16 Days of Activism 2025: Ending Digital Violence Against All Women and Girls | RECONOMY Snippet
Each year, the world marks the 16 Days of Activism against Gender-Based Violence from 25 November to 10 December. This year’s theme – End Digital Violence Against All Women and Girls – highlights one of the fastest-growing threats to safety, dignity, and equality. As our lives move increasingly online, so too has violence. The internet, once celebrated as a space of connection and innovation, is being weaponized to stalk, silence, and harm women and girls.
What is digital violence?
Digital violence refers to harmful acts committed through online platforms, digital tools, or technology. It takes many forms, including:
- Cyberbullying, trolling, online threats and harassment often gendered and sexualized through persistent unwanted messages or content.
- Hate speech and disinformation, particularly targeting women leaders, activists, and journalists.
- Doxxing, where private personal information is published to intimidate.
- AI-generated deepfakes, including sexually explicit images and manipulated videos.
- Online stalking or surveillance to track and control women’s movements.
- Grooming and sexual exploitation, particularly targeting underage girls.
- Catfishing and impersonation designed to deceive or exploit.
- Misogynistic networks such as incel forums and manosphere groups that normalize hate and violence.
- Image-based abuse such as the non-consensual sharing of intimate images.
These acts are not confined to cyberspace. They spill over into real life fueling coercion, intimidation and physical assault. Survivors often carry the trauma long after the digital traces remain online.
Why it matters
Digital violence disproportionately targets women and girls, and the effects are magnified for those with public visibility: activists, journalists, women in politics, human rights defenders, and young women building their presence online. Women from marginalized groups – due to race, disability, sexual orientation, or gender identity – face even higher risks and intensified abuse.
Beyond individual harm, digital violence corrodes democracy, silences women’s voices, and weakens social trust. When women self-censor or leave public platforms out of fear, entire societies lose out on their leadership, creativity, and contributions.
What can be done? The 3Rs: Respond, Report, Remove
The UNiTE Campaign calls on governments, tech companies, and individuals to take concrete action and we suggest to focus on the following 3Rs:
- Respond – Build survivor-centered responses. This means laws and policies that recognize digital abuse as real violence; services that provide psychological, legal, and technical support; and workplace and institutional policies that protect women online.
- Report – Encourage transparent, accessible, and safe reporting mechanisms. Survivors and bystanders alike should be able to flag abuse without fear of retaliation. Tech platforms must strengthen accountability by publishing data on online abuse, including how many reports lead to action.
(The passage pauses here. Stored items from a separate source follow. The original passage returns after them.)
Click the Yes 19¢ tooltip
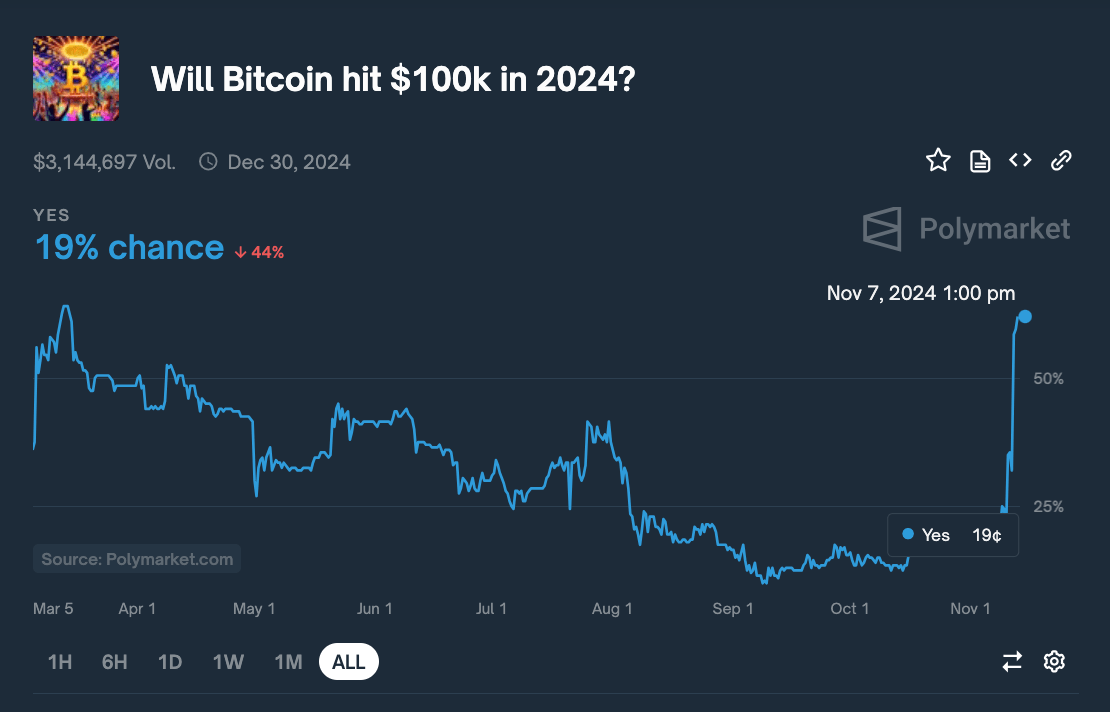Viewport: 1110px width, 712px height. point(953,535)
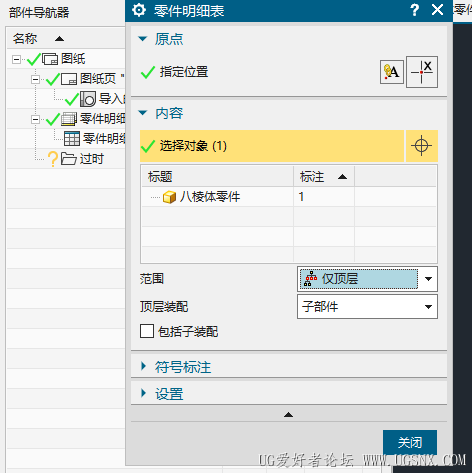Click the specify origin crosshair icon
The width and height of the screenshot is (472, 473).
[422, 72]
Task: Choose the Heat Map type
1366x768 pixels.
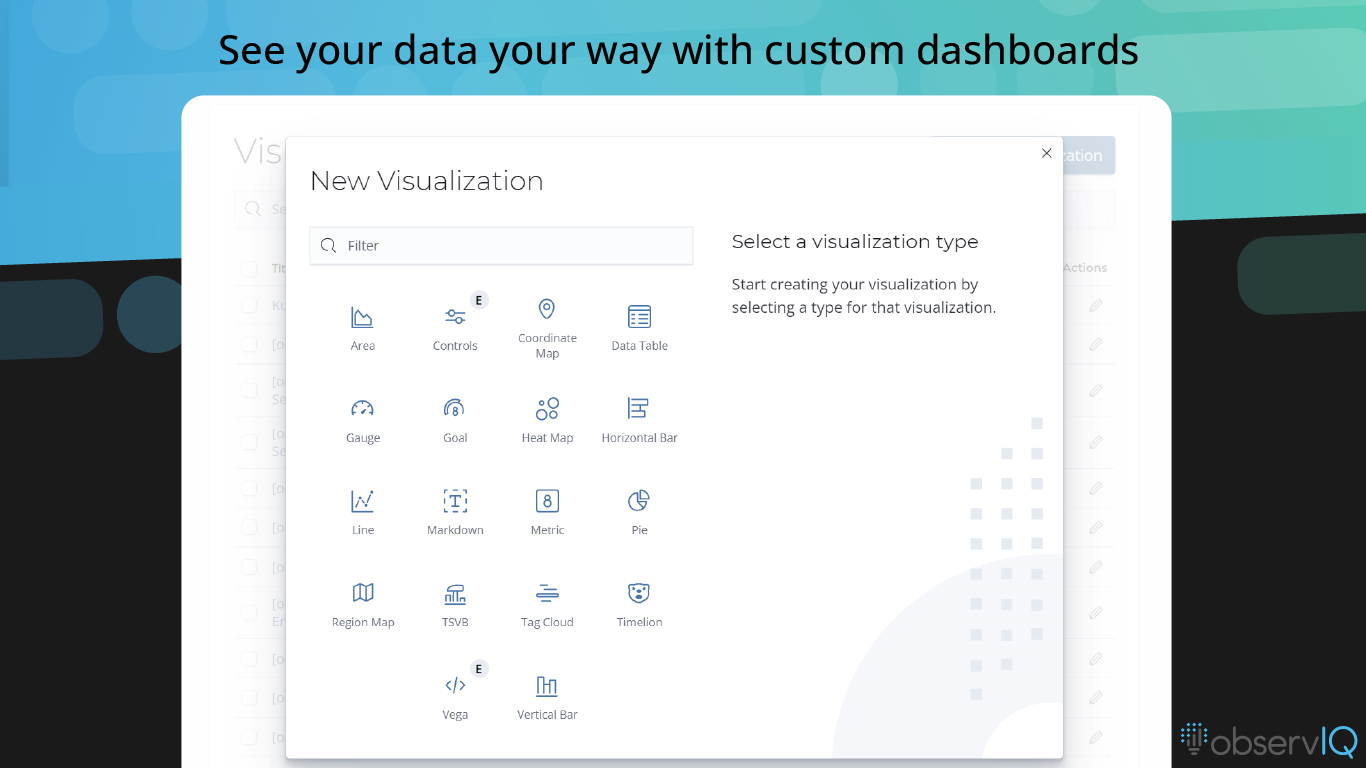Action: tap(547, 418)
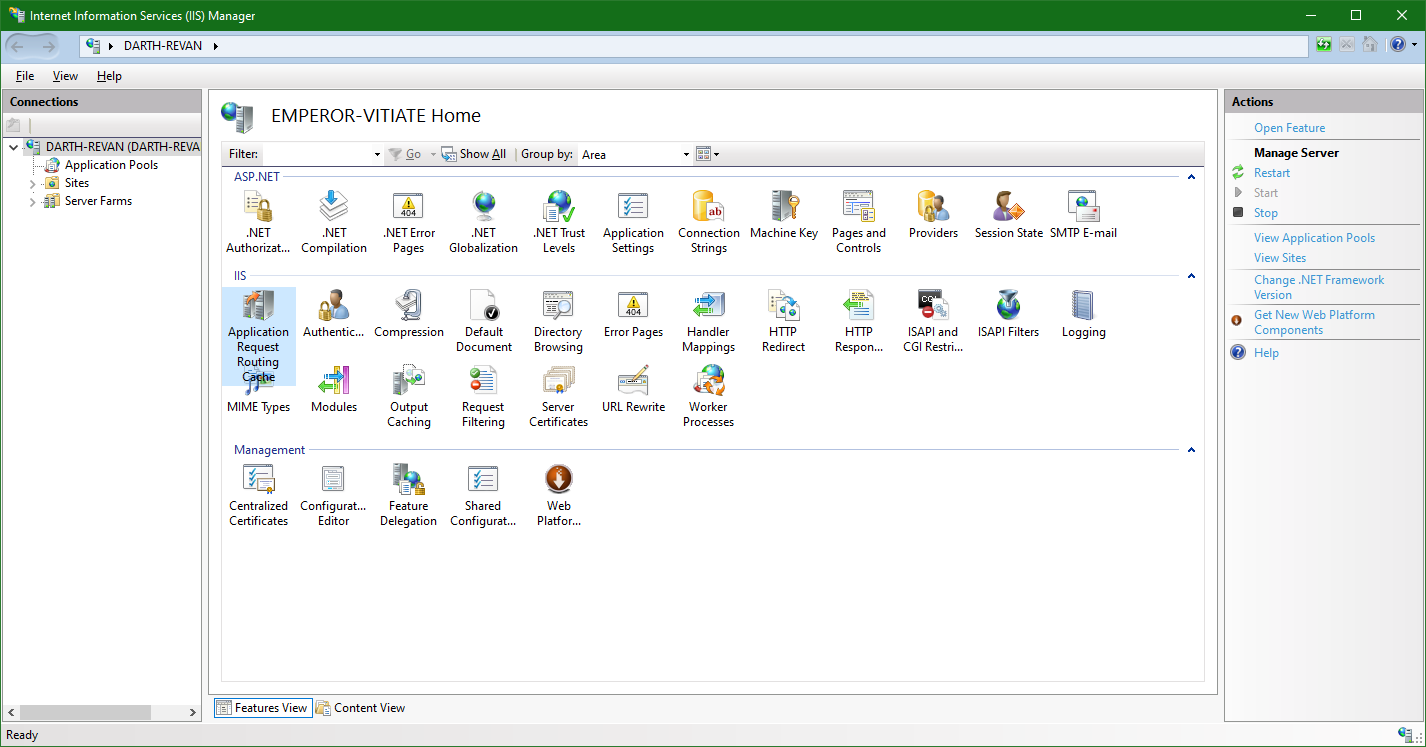Screen dimensions: 1426x747
Task: Select Application Request Routing Cache
Action: (x=258, y=320)
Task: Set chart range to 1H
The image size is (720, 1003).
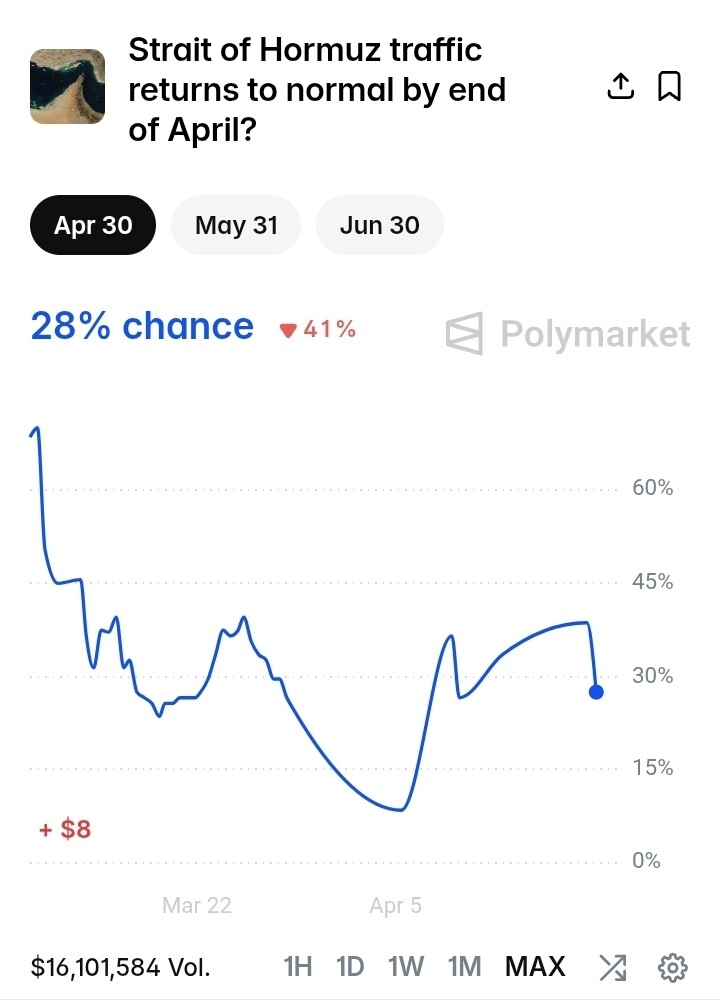Action: pos(298,967)
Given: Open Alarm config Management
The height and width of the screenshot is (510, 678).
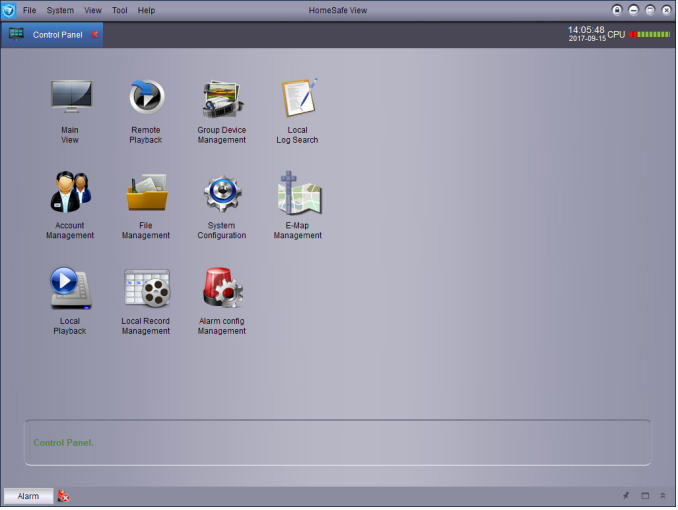Looking at the screenshot, I should pyautogui.click(x=221, y=288).
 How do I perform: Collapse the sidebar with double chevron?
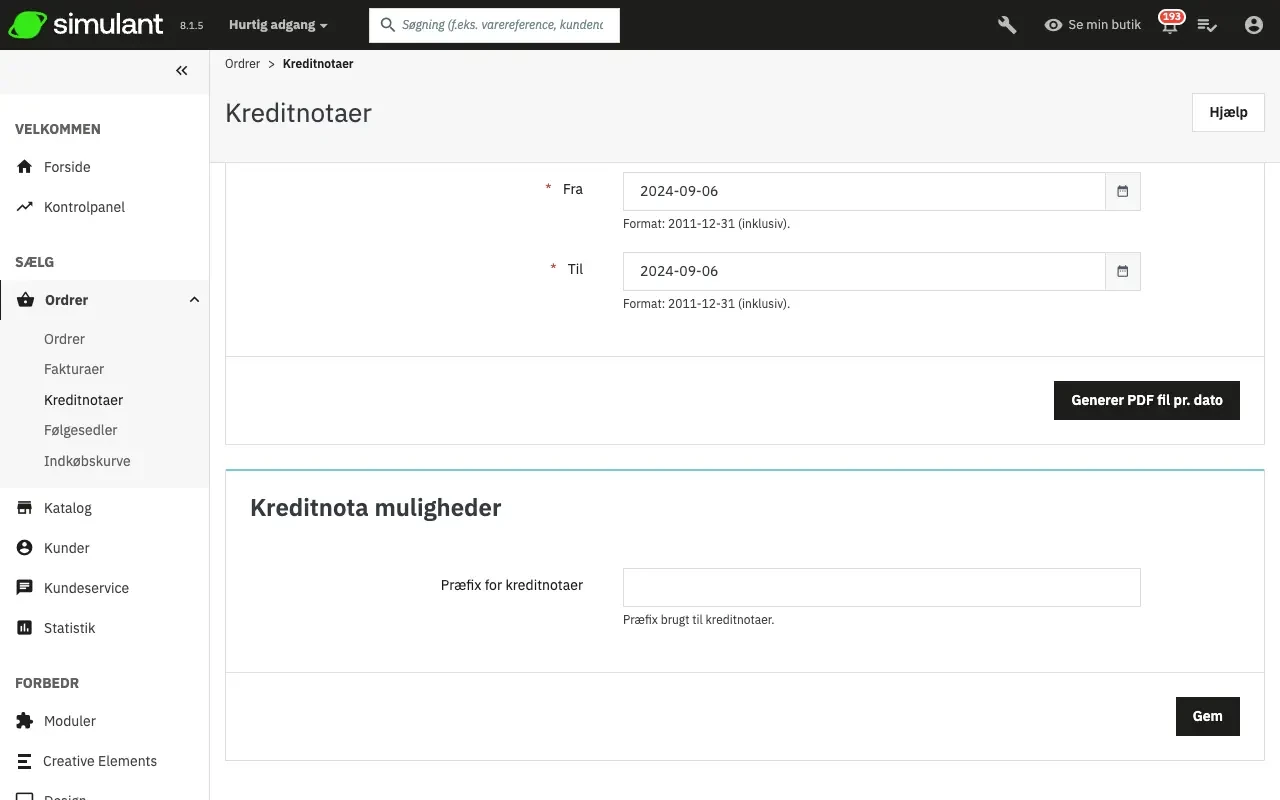tap(181, 70)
- Remove – Remove harmful content swiftly. Tech companies must invest in smarter moderation tools that do not replicate bias, while respecting freedom of expression. Harmful images, doxxed data, deepfakes, and abusive accounts should be taken down promptly and consistently.
A call to technology companies
Technology companies sit at the frontline of this struggle. Their platforms host both the innovation and the abuse. With immense power comes responsibility. Tech companies can and must:
- Invest in AI and human moderation that detects abuse in multiple languages, including minority languages.
- Collaborate with women’s rights groups to design safety tools that reflect real survivor needs.
- Ensure strong data privacy protections, preventing stalkers and abusers from exploiting personal information.
- Develop rapid response systems for doxxing, deepfakes, and image-based abuse.
- Commit to transparency reporting and external audits of how abuse is handled.
A call to individuals
Ending digital violence also requires cultural change. Every individual can play a role:
- Believe and support survivors. Do not blame them for being online or visible.
- Do not share harmful content, even as a warning. Every click extends the harm.
- Call out misogyny and hate speech, whether in your community or online spaces.
- Educate yourself and others about safe digital practices, privacy, and respectful online behavior.
- Join the UNiTE campaign to raise awareness and pressure institutions for change.
The way forward
Digital spaces should be places of opportunity, learning, and connection. They should not be arenas where women and girls are systematically attacked. By applying the 3Rs – Respond, Report, Remove – we can transform the digital landscape into one that is inclusive, safe, and empowering.
As the 16 Days of Activism reminds us: violence against women and girls, in any form, is not inevitable. It can be prevented. It must be prevented. Together, governments, companies, and individuals can end digital violence and ensure that every woman and girl can live, speak, and thrive – online and offline – free from fear.